In Deutschland wird meist wenig über Geld gesprochen. Es muss ja auch nicht das erste Thema sein, wenn Menschen sich kennen lernen. Aber gerade, wenn man zusammenleben will oder eine Familie plant, ist die finanzielle Sicherheit ein wichtiges Thema über das offen kommuniziert werden sollte. Grundsätzlich ist es sinnvoll das jeder Lebenspartner sein eigenes Konto hat. Für gemeinsame Ausgaben für den Lebensunterhalt, Reisen etc. sollte zusätzlich ein Gemeinschaftskonto eröffnet werden in das die Partner einzahlen. Es klingt unromantisch aber es ist schwer nachvollziehbar, wenn Durchschnittverdiener fünfstellige Beträge für eine Hochzeit ausgeben. Es geht sogar so weit, dass Paare auf Kreditvermittlungsportalen Gelder für das Ereignis einsammeln und dann Kreditraten abstottern müssen. Wenn der Trubel verflogen ist fehlt das Geld womöglich und man hat einen unnötig schlechten Start ins Familienleben Schulden bedeuten meistens auch Stress in der Partnerschaft.

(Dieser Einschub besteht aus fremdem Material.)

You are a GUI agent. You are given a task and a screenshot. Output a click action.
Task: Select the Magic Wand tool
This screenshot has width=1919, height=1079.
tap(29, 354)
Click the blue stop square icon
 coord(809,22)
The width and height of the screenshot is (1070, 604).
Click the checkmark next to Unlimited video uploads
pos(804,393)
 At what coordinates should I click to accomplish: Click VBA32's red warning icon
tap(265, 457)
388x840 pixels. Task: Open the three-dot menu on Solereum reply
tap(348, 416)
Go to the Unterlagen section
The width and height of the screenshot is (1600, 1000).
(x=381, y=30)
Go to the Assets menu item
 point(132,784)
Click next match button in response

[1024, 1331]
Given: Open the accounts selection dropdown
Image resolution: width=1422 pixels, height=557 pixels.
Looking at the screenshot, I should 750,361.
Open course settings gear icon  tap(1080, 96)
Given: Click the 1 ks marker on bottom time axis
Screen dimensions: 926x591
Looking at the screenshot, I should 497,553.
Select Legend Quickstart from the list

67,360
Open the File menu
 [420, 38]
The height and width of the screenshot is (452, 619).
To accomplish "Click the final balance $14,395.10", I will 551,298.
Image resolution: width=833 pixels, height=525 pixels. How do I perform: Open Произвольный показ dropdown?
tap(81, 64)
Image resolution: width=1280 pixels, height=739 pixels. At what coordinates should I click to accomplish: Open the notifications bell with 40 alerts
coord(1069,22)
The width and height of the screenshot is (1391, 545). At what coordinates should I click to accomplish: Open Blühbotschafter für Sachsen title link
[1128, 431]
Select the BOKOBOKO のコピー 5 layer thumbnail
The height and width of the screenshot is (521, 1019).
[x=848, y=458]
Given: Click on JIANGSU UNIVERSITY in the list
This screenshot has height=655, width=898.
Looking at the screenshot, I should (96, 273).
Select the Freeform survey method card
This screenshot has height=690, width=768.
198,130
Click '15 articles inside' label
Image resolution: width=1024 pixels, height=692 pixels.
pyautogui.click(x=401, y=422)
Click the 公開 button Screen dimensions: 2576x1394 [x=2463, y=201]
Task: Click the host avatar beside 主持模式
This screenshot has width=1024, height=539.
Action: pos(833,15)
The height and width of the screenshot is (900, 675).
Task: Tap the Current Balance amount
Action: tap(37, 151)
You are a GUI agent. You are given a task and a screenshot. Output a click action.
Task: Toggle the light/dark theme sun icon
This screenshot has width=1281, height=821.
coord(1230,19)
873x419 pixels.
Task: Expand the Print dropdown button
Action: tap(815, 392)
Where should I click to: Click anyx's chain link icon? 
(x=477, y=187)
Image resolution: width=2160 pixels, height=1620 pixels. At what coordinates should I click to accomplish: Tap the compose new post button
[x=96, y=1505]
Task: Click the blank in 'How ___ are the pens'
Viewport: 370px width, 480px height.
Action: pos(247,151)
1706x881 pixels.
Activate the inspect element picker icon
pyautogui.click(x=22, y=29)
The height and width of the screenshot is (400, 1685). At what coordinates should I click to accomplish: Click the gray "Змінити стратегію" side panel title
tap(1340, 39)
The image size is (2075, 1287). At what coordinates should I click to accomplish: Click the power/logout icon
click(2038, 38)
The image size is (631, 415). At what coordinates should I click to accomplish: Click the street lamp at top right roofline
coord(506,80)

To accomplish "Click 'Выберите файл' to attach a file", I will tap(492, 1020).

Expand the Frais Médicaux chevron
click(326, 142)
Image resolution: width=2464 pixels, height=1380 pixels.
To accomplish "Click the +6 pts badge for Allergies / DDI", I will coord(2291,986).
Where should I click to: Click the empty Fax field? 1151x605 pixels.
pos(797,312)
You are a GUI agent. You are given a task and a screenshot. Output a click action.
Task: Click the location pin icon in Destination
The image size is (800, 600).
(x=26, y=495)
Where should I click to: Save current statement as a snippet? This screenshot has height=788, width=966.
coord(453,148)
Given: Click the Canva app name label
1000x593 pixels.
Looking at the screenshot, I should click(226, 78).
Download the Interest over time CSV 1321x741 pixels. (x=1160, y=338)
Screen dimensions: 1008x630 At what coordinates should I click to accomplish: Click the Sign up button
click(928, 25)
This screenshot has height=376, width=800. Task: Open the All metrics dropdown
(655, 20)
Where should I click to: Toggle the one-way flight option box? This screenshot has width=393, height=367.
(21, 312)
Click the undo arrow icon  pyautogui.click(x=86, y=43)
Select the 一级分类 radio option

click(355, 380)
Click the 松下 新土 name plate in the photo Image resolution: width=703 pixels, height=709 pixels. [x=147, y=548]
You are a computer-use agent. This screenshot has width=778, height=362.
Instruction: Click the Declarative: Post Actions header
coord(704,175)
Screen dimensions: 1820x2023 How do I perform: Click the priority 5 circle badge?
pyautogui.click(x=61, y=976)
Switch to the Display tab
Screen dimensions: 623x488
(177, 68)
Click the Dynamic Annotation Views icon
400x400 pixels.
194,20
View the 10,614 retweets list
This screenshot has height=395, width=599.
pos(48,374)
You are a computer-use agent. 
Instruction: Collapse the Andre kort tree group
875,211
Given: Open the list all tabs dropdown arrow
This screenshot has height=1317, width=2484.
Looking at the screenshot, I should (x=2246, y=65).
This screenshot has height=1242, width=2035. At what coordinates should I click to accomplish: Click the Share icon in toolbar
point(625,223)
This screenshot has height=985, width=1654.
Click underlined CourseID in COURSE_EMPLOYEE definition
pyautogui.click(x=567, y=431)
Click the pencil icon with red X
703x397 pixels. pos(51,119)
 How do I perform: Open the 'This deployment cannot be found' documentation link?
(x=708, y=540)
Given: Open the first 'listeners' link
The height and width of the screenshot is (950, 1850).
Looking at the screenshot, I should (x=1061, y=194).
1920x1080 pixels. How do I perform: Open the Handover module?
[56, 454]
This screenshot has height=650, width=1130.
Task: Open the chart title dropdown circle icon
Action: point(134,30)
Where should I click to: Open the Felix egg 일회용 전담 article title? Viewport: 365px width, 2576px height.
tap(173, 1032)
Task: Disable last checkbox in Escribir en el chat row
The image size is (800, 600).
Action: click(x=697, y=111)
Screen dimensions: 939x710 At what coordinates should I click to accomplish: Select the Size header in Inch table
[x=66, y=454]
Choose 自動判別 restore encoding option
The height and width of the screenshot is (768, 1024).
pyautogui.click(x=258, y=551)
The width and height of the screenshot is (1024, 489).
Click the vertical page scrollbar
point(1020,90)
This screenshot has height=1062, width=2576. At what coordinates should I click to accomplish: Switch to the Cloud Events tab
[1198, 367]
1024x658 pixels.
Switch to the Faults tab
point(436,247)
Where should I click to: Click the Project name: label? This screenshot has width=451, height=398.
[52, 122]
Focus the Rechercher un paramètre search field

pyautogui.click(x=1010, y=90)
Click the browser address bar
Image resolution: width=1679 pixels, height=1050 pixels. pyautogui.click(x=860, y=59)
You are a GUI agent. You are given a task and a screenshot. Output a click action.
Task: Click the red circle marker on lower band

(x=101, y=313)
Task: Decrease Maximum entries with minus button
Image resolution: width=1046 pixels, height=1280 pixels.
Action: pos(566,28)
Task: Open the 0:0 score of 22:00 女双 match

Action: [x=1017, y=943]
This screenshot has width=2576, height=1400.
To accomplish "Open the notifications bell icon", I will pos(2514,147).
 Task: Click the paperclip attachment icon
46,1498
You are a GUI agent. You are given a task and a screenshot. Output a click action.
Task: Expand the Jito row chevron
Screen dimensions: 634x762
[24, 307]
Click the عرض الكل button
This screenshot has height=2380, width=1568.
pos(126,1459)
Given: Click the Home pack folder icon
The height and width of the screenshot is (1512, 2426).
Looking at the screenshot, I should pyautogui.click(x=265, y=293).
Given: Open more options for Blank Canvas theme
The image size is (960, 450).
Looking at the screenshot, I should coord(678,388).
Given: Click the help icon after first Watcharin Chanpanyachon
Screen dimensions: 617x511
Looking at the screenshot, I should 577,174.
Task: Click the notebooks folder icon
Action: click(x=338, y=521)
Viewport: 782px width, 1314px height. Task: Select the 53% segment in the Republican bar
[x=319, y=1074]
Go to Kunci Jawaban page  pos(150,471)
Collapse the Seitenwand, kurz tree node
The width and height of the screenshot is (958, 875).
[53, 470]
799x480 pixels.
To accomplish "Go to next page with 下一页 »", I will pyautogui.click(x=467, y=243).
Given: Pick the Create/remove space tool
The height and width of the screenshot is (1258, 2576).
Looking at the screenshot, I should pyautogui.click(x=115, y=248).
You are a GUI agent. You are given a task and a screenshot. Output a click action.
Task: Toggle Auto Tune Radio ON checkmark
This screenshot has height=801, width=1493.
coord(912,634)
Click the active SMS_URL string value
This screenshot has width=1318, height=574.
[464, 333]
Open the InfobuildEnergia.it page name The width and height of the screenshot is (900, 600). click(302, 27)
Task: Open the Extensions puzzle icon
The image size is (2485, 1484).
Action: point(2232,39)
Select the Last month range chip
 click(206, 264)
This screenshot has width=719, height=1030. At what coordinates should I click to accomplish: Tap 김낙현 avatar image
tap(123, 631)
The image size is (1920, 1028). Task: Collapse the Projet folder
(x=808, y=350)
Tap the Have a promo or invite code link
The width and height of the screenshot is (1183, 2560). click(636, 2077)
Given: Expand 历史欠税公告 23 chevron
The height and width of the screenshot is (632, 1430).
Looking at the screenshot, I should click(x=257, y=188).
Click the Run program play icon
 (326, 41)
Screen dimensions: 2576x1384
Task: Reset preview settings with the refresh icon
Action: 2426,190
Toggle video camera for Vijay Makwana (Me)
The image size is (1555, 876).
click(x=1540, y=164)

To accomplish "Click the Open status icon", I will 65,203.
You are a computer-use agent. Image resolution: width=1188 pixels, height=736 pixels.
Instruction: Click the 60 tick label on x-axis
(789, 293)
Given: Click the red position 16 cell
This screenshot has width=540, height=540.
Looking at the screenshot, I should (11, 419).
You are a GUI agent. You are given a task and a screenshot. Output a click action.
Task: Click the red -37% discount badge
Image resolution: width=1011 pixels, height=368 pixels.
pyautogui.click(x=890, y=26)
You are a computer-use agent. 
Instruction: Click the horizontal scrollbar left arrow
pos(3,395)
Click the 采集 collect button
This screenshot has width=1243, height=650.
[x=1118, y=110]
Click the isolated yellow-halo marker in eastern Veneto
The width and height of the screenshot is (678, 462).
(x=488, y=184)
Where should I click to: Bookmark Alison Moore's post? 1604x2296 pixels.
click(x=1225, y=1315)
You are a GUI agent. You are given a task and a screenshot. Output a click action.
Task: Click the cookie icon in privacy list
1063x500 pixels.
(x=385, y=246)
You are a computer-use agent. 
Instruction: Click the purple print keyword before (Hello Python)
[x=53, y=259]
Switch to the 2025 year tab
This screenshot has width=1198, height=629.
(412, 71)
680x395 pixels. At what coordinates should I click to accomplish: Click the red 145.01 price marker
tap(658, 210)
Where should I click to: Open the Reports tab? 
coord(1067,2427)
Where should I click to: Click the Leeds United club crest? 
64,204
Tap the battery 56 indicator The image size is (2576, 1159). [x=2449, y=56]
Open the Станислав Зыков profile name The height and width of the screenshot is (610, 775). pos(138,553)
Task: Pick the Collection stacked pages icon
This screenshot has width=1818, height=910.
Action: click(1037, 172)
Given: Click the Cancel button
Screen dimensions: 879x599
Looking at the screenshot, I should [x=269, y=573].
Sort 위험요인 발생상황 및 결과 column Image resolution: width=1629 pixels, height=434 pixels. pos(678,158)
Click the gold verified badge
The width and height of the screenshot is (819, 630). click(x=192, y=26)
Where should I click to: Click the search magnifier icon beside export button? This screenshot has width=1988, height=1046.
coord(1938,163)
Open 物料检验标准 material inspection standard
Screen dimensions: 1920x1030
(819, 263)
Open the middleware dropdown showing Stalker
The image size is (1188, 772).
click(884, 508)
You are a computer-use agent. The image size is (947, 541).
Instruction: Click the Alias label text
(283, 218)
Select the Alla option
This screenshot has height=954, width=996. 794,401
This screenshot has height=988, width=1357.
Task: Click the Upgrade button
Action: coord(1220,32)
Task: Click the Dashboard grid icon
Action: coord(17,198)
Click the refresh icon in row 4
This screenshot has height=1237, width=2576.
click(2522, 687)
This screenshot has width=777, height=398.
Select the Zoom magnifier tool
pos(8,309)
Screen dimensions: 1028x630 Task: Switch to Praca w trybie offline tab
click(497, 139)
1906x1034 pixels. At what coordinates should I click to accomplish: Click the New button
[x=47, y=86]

Zunächst an die eigene Vorsorge denken

Natürlich ist es verständlich, dass man versucht seine Kinder abzusichern und sie auch beim Start in das Berufsleben oder die Unabhängigkeit unterstützt. Allerdings sollte zunächst die eigene Vorsorge stabil aufgestellt werden. Sonst müssen die Kinder letztlich irgendwann doch wieder für die Eltern aufkommen, wenn die Eigenvorsorge vernachlässigt wird. Hierfür eignen sich beispielsweise Fondssparpläne mit aktiven und passiven Fonds. Wenn man die Möglichkeit hat monatlich 100 Euro für ein Kind zurückzulegen kommen nach 18 Jahren, bei einer Nettorendite von vier Prozent nach Kosten, unter Berücksichtigung des Steuerfreibetrages sowie Abgeltungssteuer/Solidaritätszuschlag immerhin schon gut 29.000 Euro zusammen. Das sollte eigentlich genug sein für den Start ins Leben. Einem gerade erst volljährig gewordenen Menschen große Beträge oder Immobilien ohne Auflagen zu überlassen ist meist nicht Charakter fördernd und hemmt die Eigeninitiative.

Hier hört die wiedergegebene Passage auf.